Татьяна Михайловна (Моисеевна) Лиознова (20 июля 1924 — 29 сентября 2011) — советский российский кинорежиссёр, сценарист, педагог. Народная артистка СССР (1984).
Немного было в СССР женщин-режиссеров, немного их и в современной России. Дело даже не в общей отсталости страны – это профессия была и пока все еще остается по преимуществу мужской. Острый ироничный ум не мешал Татьяне Михайловне Лиозновой верить в советский проект. Кира Георгиевна Муратова моложе всего на десять лет, но для нее это вещи уже несовместные. Поколение двадцатых годов рождения было способно порождать постмодернизм, но отказывалось его распознавать. И в этом его уникальность.
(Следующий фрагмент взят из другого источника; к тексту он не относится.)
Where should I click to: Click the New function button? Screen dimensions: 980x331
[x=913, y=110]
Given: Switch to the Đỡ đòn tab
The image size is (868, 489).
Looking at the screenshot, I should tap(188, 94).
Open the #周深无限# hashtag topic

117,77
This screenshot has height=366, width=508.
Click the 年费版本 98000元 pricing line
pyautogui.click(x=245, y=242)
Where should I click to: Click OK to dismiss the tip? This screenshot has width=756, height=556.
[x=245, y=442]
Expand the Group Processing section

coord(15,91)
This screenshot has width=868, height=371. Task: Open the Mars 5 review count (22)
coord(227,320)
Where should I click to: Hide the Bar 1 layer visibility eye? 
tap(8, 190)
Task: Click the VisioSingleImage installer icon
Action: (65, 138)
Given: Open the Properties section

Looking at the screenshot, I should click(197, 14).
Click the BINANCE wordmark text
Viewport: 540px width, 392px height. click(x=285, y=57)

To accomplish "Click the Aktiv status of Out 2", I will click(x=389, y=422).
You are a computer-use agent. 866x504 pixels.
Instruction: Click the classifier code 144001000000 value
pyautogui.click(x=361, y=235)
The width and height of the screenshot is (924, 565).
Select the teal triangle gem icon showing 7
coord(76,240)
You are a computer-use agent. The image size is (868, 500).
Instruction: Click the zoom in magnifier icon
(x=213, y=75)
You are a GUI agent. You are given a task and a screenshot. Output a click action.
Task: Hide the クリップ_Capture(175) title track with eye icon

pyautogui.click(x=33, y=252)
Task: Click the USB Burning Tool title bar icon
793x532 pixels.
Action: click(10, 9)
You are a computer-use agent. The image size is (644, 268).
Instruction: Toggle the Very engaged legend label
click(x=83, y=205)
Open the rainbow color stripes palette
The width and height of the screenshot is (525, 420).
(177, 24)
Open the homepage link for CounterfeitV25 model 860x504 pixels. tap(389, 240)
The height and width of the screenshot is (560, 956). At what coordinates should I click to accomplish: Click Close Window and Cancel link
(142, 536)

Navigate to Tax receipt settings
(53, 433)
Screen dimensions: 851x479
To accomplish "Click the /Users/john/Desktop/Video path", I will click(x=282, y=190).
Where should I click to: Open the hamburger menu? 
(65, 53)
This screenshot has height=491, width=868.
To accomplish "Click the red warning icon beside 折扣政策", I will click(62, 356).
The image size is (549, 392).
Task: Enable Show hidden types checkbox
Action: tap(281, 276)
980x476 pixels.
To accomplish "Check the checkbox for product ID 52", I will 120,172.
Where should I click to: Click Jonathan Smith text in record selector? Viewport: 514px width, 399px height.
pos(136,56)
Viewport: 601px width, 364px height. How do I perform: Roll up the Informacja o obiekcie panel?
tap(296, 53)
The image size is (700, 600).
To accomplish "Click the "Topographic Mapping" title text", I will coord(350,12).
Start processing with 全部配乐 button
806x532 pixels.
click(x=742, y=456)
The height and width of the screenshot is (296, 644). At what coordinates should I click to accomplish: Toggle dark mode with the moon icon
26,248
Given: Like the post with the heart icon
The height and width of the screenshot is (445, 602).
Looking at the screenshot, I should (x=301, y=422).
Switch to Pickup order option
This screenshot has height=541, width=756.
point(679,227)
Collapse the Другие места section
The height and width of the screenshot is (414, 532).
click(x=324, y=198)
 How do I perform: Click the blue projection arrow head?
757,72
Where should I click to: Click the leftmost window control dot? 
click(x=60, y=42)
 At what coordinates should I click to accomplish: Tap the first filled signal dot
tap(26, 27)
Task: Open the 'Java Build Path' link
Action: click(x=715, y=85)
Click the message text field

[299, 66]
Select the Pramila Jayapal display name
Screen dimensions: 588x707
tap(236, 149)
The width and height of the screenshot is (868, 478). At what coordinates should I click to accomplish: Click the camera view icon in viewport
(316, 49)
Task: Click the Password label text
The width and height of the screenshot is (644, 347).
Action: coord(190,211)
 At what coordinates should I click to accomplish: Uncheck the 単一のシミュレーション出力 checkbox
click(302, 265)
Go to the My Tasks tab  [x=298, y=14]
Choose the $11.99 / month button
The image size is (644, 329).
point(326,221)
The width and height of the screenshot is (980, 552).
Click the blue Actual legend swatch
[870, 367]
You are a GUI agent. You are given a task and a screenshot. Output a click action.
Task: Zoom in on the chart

Оммаж в честь Татьяны Лиозновой можно было бы озаглавить «О секундах – не свысока» или «Ей покорилось кино». В духе журнала «Экран и сцена» или газеты «Советская культура». Татьяна Михайловна – мастер старой школы, ей близка такая риторика. Чтоб над этим языком смеяться – ни Боже мой. Судя по интервью, превращение Штирлица в героя анекдотов было ею воспринято неоднозначно. Вся страна любила его, наряду с Чапаевым, разделяя на двоих архетип Ивана-дурака. Стихийный революционер из «гущи народной» (инверсия обязательна) не вошел бы в повальную моду без фальшивого эсесовца, по утрам пьющего кофе и паркующего «Опель» в буржуазном пригороде. Они – близнецы низовой культуры позднего «совка», наработавшего критическую массу непослушания. Как выяснилось много позже, она ушла в пустопорожнее зубоскальство. Шестидесятые еще не умели смеяться над собой, семидесятые с лихвой искупили этот грех. Первым начал Штирлиц, пусть и без ведома автора. И это – отдельная история.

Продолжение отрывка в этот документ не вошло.